To address this noise problem, companies such as Boeing, Airbus, and Uber are plowing billions of dollars into technologies such as electric propulsion, which could be quieter and more reliable than a combustion engine. But building a fleet of electric-powered aircraft that shuttle passengers hundreds of miles between charges would require heroic advances in battery-energy density.
The chief executives at Davos acknowledged these challenges—and identified others. What kind of city infrastructure would be necessary for autonomous flying machines to take off and land (and charge) within the city? Why would dense, expensive cities like San Francisco approve the construction of dozens of vertical platforms if simply building sufficient apartment buildings is already difficult? How would companies like Boeing achieve the economies of scale required to efficiently manufacture tens of thousands, if not millions, of air taxis without clear signals of consumer demand and city regulatory approval? Good questions.
Several years ago, technologists and transportation companies insisted that self-driving cars would be significant parts of the urban landscape by the early 2020s. That hope is proving illusory. But instead of accepting defeat, the mobility-tech world is shifting its laser beam of optimism from self-driving Earth taxis to self-driving air taxis.
“The last 30 to 40 years in technology have been about digitizing the physical world,” Ratti said. “Experimentation has been easy for tech, because in the digital space, you can test and test infinitely. But the next 30 years will be about building technology that bridges the digital and the physical worlds. It’s a much harder challenge.”

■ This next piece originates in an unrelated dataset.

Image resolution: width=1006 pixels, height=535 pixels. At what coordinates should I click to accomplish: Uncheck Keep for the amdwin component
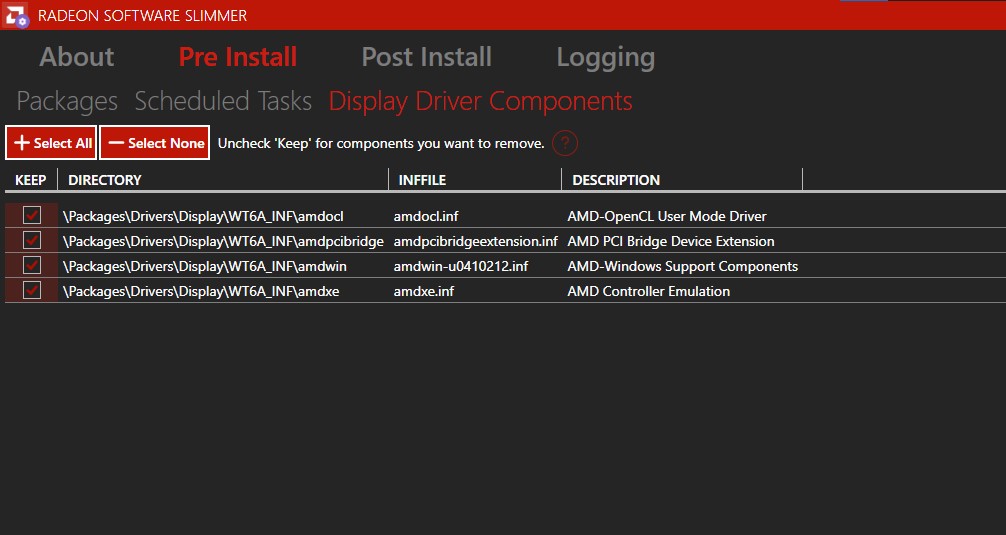pyautogui.click(x=32, y=265)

If flying cars have a near-term future, it’s probably not urban. Rural areas—where commutes are long and interruptive skyscrapers are scarce—are the more likely initial setting for airborne technology. Once drones and flying cars prove out in Idaho, perhaps they will migrate to Manhattan. Or not. Flying cars might ultimately be the rare Davos dream that actually makes more sense for a small town like Davos than it does for the major cities its attendees represent.